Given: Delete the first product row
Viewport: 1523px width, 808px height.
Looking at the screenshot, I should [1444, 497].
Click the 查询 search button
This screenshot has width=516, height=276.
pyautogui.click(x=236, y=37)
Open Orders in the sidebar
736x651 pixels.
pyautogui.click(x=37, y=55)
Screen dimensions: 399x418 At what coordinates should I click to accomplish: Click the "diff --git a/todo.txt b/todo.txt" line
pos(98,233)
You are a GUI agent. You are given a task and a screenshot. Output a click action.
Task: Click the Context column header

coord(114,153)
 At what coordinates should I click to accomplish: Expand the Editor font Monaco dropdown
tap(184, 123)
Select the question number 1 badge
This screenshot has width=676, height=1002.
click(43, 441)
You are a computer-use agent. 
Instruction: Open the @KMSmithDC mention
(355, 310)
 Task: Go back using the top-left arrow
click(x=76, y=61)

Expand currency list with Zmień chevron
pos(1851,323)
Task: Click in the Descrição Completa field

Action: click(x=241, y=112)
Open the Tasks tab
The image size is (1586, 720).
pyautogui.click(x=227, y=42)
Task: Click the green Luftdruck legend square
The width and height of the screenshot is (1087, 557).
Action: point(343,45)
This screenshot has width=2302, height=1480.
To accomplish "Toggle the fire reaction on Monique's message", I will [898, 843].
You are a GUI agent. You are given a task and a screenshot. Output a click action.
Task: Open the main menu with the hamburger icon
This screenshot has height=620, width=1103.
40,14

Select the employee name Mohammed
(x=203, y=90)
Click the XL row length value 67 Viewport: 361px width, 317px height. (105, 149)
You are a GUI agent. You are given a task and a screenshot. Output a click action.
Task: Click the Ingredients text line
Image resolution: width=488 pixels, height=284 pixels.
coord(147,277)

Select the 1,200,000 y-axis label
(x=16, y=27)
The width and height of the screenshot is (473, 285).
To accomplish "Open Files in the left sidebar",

Your goal » The entries above need to be transcribed with no differences at all.

Output below »
Given: Delete the first product row
Viewport: 1523px width, 808px height.
Looking at the screenshot, I should [1444, 497].
Click the 查询 search button
This screenshot has width=516, height=276.
pyautogui.click(x=236, y=37)
Open Orders in the sidebar
736x651 pixels.
pyautogui.click(x=37, y=55)
Screen dimensions: 399x418 At what coordinates should I click to accomplish: Click the "diff --git a/todo.txt b/todo.txt" line
pos(98,233)
You are a GUI agent. You are given a task and a screenshot. Output a click action.
Task: Click the Context column header

coord(114,153)
 At what coordinates should I click to accomplish: Expand the Editor font Monaco dropdown
tap(184, 123)
Select the question number 1 badge
This screenshot has width=676, height=1002.
click(43, 441)
You are a computer-use agent. 
Instruction: Open the @KMSmithDC mention
(355, 310)
 Task: Go back using the top-left arrow
click(x=76, y=61)

Expand currency list with Zmień chevron
pos(1851,323)
Task: Click in the Descrição Completa field

Action: click(x=241, y=112)
Open the Tasks tab
The image size is (1586, 720).
pyautogui.click(x=227, y=42)
Task: Click the green Luftdruck legend square
The width and height of the screenshot is (1087, 557).
Action: point(343,45)
This screenshot has width=2302, height=1480.
To accomplish "Toggle the fire reaction on Monique's message", I will [898, 843].
You are a GUI agent. You are given a task and a screenshot. Output a click action.
Task: Open the main menu with the hamburger icon
This screenshot has height=620, width=1103.
40,14

Select the employee name Mohammed
(x=203, y=90)
Click the XL row length value 67 Viewport: 361px width, 317px height. (105, 149)
You are a GUI agent. You are given a task and a screenshot. Output a click action.
Task: Click the Ingredients text line
Image resolution: width=488 pixels, height=284 pixels.
coord(147,277)

Select the 1,200,000 y-axis label
(x=16, y=27)
The width and height of the screenshot is (473, 285).
To accomplish "Open Files in the left sidebar",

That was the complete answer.